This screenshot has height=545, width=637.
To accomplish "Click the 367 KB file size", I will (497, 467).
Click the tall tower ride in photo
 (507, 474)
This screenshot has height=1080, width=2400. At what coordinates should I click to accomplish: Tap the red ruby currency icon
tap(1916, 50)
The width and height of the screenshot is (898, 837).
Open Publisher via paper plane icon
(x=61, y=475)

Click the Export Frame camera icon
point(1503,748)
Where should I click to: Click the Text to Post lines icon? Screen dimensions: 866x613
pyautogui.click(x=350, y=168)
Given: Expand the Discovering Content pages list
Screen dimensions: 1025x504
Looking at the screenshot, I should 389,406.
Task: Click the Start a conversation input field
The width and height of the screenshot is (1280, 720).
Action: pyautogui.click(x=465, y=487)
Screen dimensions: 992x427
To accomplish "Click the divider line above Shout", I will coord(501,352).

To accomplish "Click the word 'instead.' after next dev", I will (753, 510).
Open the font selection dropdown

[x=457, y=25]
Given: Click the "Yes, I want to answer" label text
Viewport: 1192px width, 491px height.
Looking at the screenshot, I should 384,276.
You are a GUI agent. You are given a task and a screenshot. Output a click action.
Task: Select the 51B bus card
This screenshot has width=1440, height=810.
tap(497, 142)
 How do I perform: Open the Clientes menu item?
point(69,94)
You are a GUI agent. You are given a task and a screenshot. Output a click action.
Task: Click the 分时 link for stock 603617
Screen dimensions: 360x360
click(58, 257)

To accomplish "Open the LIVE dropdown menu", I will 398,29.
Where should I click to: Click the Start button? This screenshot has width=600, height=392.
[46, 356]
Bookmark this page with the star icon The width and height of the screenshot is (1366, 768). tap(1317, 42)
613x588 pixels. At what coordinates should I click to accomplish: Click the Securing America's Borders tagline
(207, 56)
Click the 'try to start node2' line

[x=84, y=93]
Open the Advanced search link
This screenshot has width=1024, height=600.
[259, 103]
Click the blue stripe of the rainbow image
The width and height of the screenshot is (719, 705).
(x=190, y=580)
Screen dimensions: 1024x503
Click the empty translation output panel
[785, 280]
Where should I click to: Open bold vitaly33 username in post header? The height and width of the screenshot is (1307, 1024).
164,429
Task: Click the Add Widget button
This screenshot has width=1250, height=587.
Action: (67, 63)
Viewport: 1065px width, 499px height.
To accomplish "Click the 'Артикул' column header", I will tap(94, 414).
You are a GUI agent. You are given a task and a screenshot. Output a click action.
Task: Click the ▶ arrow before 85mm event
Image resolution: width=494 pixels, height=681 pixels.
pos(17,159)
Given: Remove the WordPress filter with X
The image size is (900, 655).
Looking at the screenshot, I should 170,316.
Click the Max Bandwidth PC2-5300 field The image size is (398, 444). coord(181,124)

......

## WHAT THE TASK ASKS
Take every line from the records above that has the word "will" and copy it.

## EXERCISE SOLUTION
To accomplish "Click the 367 KB file size", I will (497, 467).
To accomplish "Click the divider line above Shout", I will coord(501,352).
To accomplish "Click the word 'instead.' after next dev", I will (753, 510).
To accomplish "Open the LIVE dropdown menu", I will 398,29.
To accomplish "Click the 'Артикул' column header", I will tap(94, 414).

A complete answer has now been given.